A groundbreaking new initiative at the University of California, San Francisco (UCSF) is aiming to revolutionize treatment for rare genetic diseases in children using cutting-edge CRISPR technology.
Announced on July 8, the Center for Pediatric CRISPR Cures is a collaboration between Nobel Prize-winning scientist Jennifer Doudna and Dr. Priscilla Chan, co-founder of the Chan Zuckerberg Initiative (CZI). The new center will be supported by a $20 million investment from CZI and aims to bring customized gene-editing therapies to children who currently have few, if any, effective treatment options.
The center plans to launch with a clinical trial involving eight children with rare genetic disorders. These patients will receive individually tailored CRISPR-based therapies that target specific genetic mutations in their bodies—an approach pioneered in a recent case that has become a model for the center’s mission.
That case involved KJ Muldoon, a baby treated at the Children’s Hospital of Philadelphia. He was the first patient to receive a personalized CRISPR therapy administered directly inside his body. The treatment, which used a base-editing technique, successfully replaced a faulty gene that had prevented him from properly metabolizing protein.

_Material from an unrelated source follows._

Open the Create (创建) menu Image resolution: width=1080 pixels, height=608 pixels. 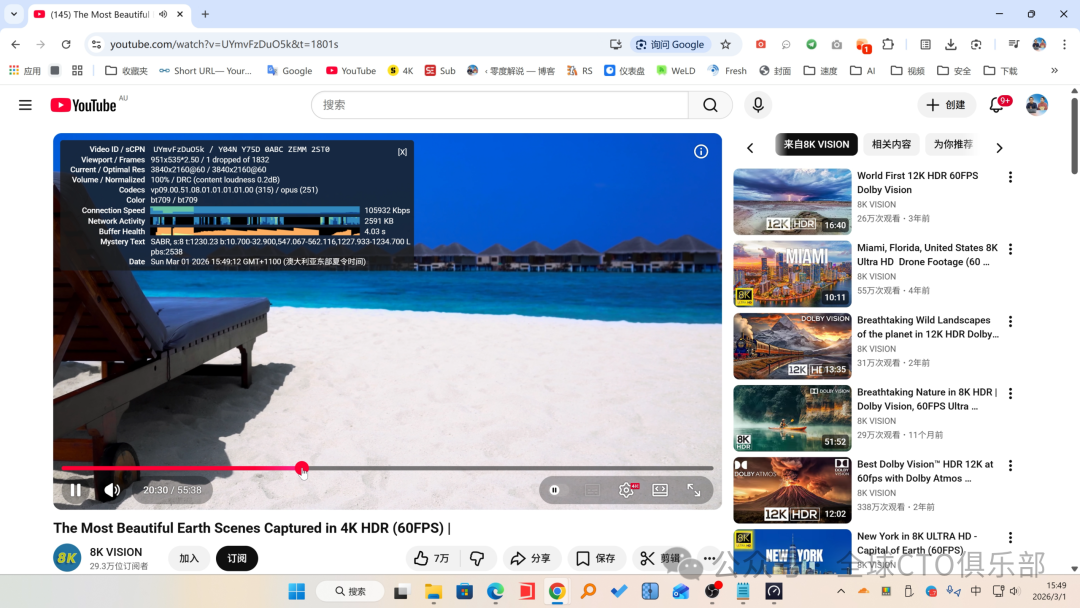(x=945, y=105)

“This new center builds on the momentum from that success,” said Doudna, co-discoverer of CRISPR and director of the Innovative Genomics Institute at UC Berkeley. “We want to ensure that CRISPR-based therapies become widely available, especially for rare diseases that likely won’t be addressed by pharmaceutical companies.”
Dr. Chan, a pediatrician who trained at UCSF, has long been committed to improving care for children with rare diseases. Recalling encounters with families carrying binders of research for little-known conditions, she described the center as a step toward equity in care and innovation.
Most rare diseases, roughly 6,000 of which affect 300 million people globally, are genetic—and the majority impact children. The center will focus initially on conditions where CRISPR therapy is most likely to succeed, particularly those involving organs like the liver.
Unlike previous gene therapies that required removing and re-editing cells outside the body, these CRISPR treatments will be delivered directly through injections, potentially speeding up treatment and reducing costs. The team also hopes to streamline the regulatory process by establishing CRISPR as a “platform technology,” meaning future therapies could be approved more quickly with minor adjustments.
The initiative underscores the potential of combining medical innovation, philanthropy, and rapid response to bring life-changing therapies to patients most in need. As Dr. Chan put it, “Every child deserves a chance at a healthy life—and we now have the tools to make that possible.”